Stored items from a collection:

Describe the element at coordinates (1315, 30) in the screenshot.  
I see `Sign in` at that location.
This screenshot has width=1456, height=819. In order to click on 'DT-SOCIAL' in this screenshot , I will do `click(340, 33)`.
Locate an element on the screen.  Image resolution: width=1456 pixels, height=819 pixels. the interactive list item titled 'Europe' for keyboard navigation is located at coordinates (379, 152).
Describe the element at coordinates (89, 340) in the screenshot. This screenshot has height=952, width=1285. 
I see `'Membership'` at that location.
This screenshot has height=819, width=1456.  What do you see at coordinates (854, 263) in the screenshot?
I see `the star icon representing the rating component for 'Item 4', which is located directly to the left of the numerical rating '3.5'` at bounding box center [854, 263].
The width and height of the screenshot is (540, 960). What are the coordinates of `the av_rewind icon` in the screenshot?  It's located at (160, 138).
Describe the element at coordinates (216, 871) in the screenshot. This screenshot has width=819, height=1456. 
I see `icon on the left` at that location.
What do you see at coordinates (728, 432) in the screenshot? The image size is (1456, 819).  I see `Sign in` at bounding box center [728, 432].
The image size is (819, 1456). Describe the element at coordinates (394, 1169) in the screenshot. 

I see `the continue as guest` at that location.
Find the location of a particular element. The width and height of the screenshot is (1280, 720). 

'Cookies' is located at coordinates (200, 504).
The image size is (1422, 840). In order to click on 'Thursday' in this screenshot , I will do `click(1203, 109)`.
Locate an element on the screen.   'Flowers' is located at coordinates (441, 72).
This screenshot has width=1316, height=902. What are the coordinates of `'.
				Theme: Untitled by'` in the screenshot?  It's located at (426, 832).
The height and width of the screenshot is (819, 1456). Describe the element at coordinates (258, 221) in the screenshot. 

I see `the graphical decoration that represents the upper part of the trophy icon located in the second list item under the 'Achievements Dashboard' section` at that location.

*TASK DESCRIPTION:*
Rewrite the records above with every "Describe the element at coordinates" changed to "Identify the element at coordinates", keeping all other wording the same.

*REPLY:*
Identify the element at coordinates (1315, 30) in the screenshot.  
I see `Sign in` at that location.
This screenshot has width=1456, height=819. In order to click on 'DT-SOCIAL' in this screenshot , I will do `click(340, 33)`.
Locate an element on the screen.  Image resolution: width=1456 pixels, height=819 pixels. the interactive list item titled 'Europe' for keyboard navigation is located at coordinates (379, 152).
Identify the element at coordinates (89, 340) in the screenshot. This screenshot has height=952, width=1285. 
I see `'Membership'` at that location.
This screenshot has height=819, width=1456.  What do you see at coordinates (854, 263) in the screenshot?
I see `the star icon representing the rating component for 'Item 4', which is located directly to the left of the numerical rating '3.5'` at bounding box center [854, 263].
The width and height of the screenshot is (540, 960). What are the coordinates of `the av_rewind icon` in the screenshot?  It's located at (160, 138).
Identify the element at coordinates (216, 871) in the screenshot. This screenshot has width=819, height=1456. 
I see `icon on the left` at that location.
What do you see at coordinates (728, 432) in the screenshot? The image size is (1456, 819).  I see `Sign in` at bounding box center [728, 432].
The image size is (819, 1456). Identify the element at coordinates (394, 1169) in the screenshot. 

I see `the continue as guest` at that location.
Find the location of a particular element. The width and height of the screenshot is (1280, 720). 

'Cookies' is located at coordinates (200, 504).
The image size is (1422, 840). In order to click on 'Thursday' in this screenshot , I will do `click(1203, 109)`.
Locate an element on the screen.   'Flowers' is located at coordinates (441, 72).
This screenshot has width=1316, height=902. What are the coordinates of `'.
				Theme: Untitled by'` in the screenshot?  It's located at (426, 832).
The height and width of the screenshot is (819, 1456). Identify the element at coordinates (258, 221) in the screenshot. 

I see `the graphical decoration that represents the upper part of the trophy icon located in the second list item under the 'Achievements Dashboard' section` at that location.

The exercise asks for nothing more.